When I was given this book I was told that I would love it or hate it. I wish I'd been given a third option - that I would find it mildly entertaining, but not to the extent that I couldn't easily put it down. I guessed pretty much how it would end when I was about a third of the way through the book. I might not have had the specifics but I had the gist of it. It was predictable, formulaic.
We're told that this is the first of a series of books featuring Detective Superintendent Roy Grace. This might be why he's burdened with a wife who disappeared completely some ten years earlier. I can only assume that this will be brought into play in a later book as it had no relevance to the plot of this one, apart from giving him the opportunity to ogle a woman's breasts whilst still retaining our sympathy. Given that he was investigating a sudden disappearance more could have been made of the coincidence, but wasn't. He's also blessed with a photographic memory (enabling him to recall in detail things that he's barely seen) and an interest in the paranormal. This I found infuriating. Is it really believable that a medium can hold someone's possession and establish where they are, or that the police would use someone like this? Or is it just an easy way to get out of a difficult situation in the plot? Sometimes I found myself groaning.
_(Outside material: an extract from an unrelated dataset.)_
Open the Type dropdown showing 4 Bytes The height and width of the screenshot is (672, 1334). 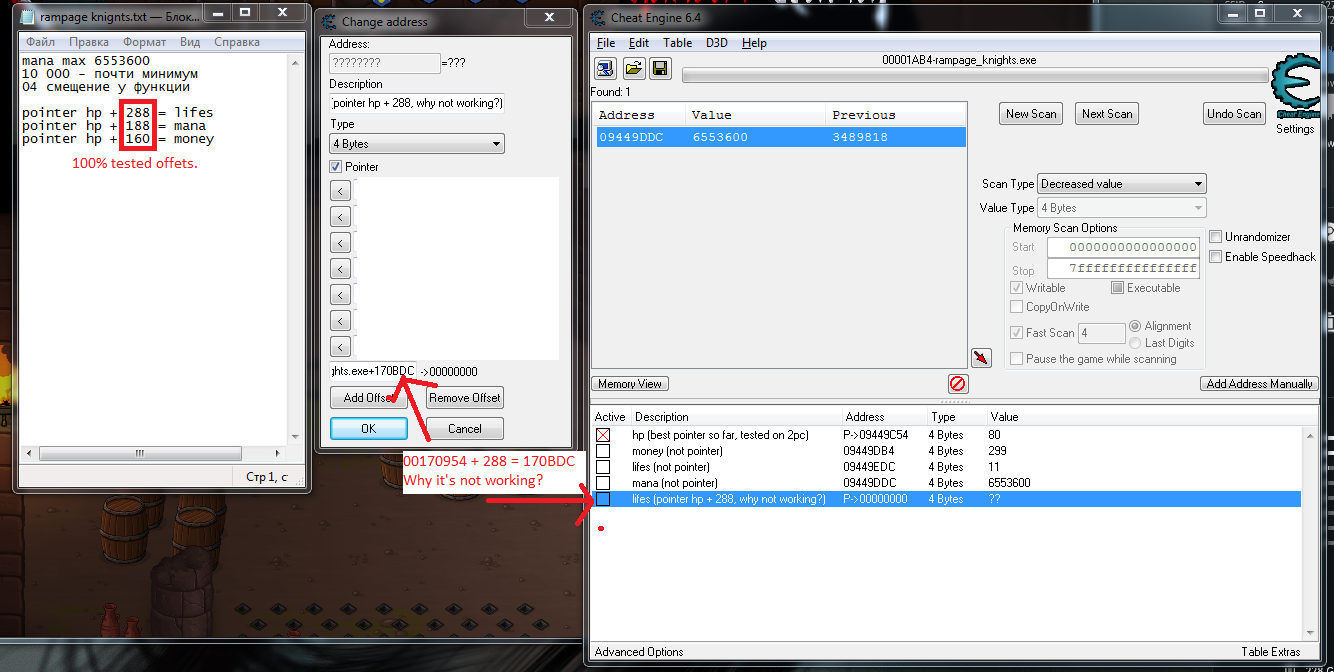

Characterisation is variable. I couldn't say that I warmed to any of them or cared what happened to anyone other than the man buried in the coffin. The plot is littered with deaths, but it was rather like watching a cowboy film - I was convinced they'd get up and walk away in a minute. The fiancé was too extreme - cloyingly sweet one minute and then sickeningly evil the next. Other than the fiancé the women were generally more convincing than the men, some of whom I was having difficulty recognising even at the end of the book. Grace himself is something of a one-trick pony so far as detection goes. He watches which way people's eyes flick when they're asked a question and from this he can tell whether or not they're lying. Beyond that he tends to rely on the paranormal.
Some of the writing is very good. I found the passages about the time Michael spent in the coffin terrifying and if reading about someone trapped in a claustrophobic situation is likely to bring on a panic attack you might want to avoid the book. It did strike me that Peter James is better at writing horror than detective fiction, but I doubt that it sells quite so well. There was quite a good car chase too if you're into that sort of thing. On the other hand there is some lazy writing such as the lengthy descriptions of what's on the walls of the Sussex Police Headquarters. It added nothing to the plot and was boring reading.
It's not a bad book, you know, but neither is it a particularly good book. It doesn't even have the merit of being so bad it's good. It's quite simply a rather mediocre book which might fill in a few hours if you're stuck for something to read. It has all the hallmarks of someone jumping on the bandwagon of those people who've written a successful series of books featuring one particular detective - Colin Dexter's Morse, Ruth Rendell's Wexford, Ian Rankin's Rebus and Michael Dibdin's Aurelio Zen spring to mind - but this book's not a patch on any of them. Read it if you like, but don't say I didn't warn you.